Project

General

Profile

Create Versionable and Fault-Tolerant Storage Devices with Ceph and VirtualBox » History » Revision 2

Revision 1 (Jessica Mack, 06/23/2015 02:52 AM) → Revision 2/4 (Jessica Mack, 06/23/2015 03:01 AM)

h1. Create Versionable and Fault-Tolerant Storage Devices with Ceph and VirtualBox 

 h3. Introducing Ceph 

 The cloud is becoming ubiquitous and more and more enterprises, applications and end-users are transitioning their data to cloud platforms. This has created a new challenge for cloud providers, both private and public: building fault-tolerant, high-performance infrastructure that supports big data storage and processing needs, yet is easy to scale and flexible enough to support multiple use cases. 
 That's where Ceph comes in. Ceph is a distributed storage system designed to provide excellent performance, reliability and scalability. It's open source, so it's freely downloadable and usable, and it offers a unified storage interface that's versatile enough to support object storage, block device storage and file system storage all in the same Ceph cluster. 
 Ceph is highly reliable, but setting it up can be a little complex, especially if you're new to scalable storage. Ceph is highly reliable, with self-healing and self-managing characteristics. While the quickstart doc is great, we also wanted to provide something a bit more procedural to get you started. That's where this tutorial comes in. Over the next few pages, I'll walk you through the process of building a simple Ceph storage cluster and adding data to it. We'll set up the cluster using VirtualBox, so you'll get a chance to see Ceph in action in a "real" environment where you have total control, but which doesn't cost you anything to run or scale out with new nodes. 
 Intrigued? Keep reading. 

 h3. Assumptions and Requirements 

 For this tutorial, I'll be using VirtualBox, which provides an easy way to set up independent virtual servers, with CentOS as the operating system for the virtual servers. VirtualBox is available for Windows, Linux, Macintosh, and Solaris hosts. I'll make the following assumptions: 
 * You have a working knowledge of CentOS, VirtualBox and VirtualBox networking. 
 * You have downloaded and installed the latest version of VirtualBox. 
 * You have either already configured 5 virtual CentOS servers, or you have downloaded an ISO installation image for the latest version of CentOS (CentOS 7.0 at the time of writing). These servers must be using kernel version 3.10 or later 
 * You're familiar with installing software using the yum, the CentOS package manager. 
 * You’re familiar with SSH-based authentication. 

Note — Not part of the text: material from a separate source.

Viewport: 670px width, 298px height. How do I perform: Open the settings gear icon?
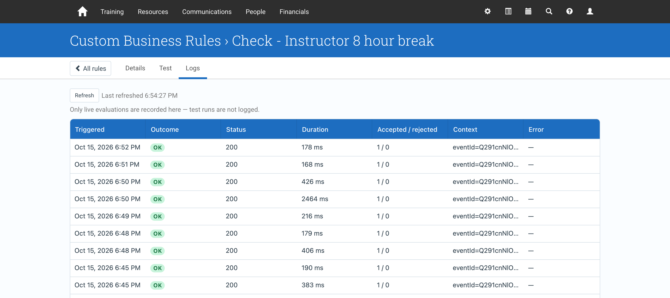point(487,11)
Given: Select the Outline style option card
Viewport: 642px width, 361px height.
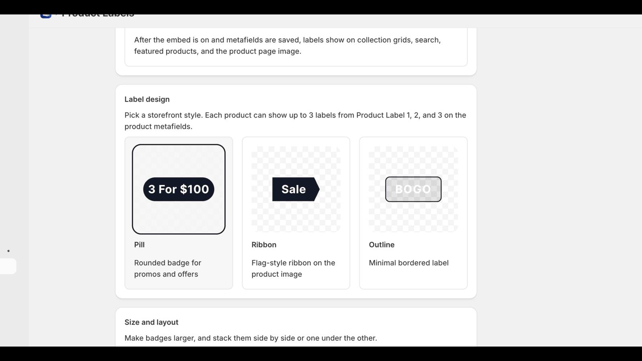Looking at the screenshot, I should [413, 213].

 In case you’re not familiar with the above topics, look in the “Read More” section at the end of this tutorial, which has links to relevant guides. 
 To set up a Ceph storage cluster with VirtualBox, here are the steps you'll follow: 
 # Create cluster nodes 
 # Install the Ceph deployment toolkit 
 # Configure authentication between cluster nodes 
 # Configure and activate a cluster monitor 
 # Prepare and activate OSDs 
 # Verify cluster health 
 # Test the cluster 
 # Connect a Ceph block device to the cluster 

 The next sections will walk you through these steps in detail. 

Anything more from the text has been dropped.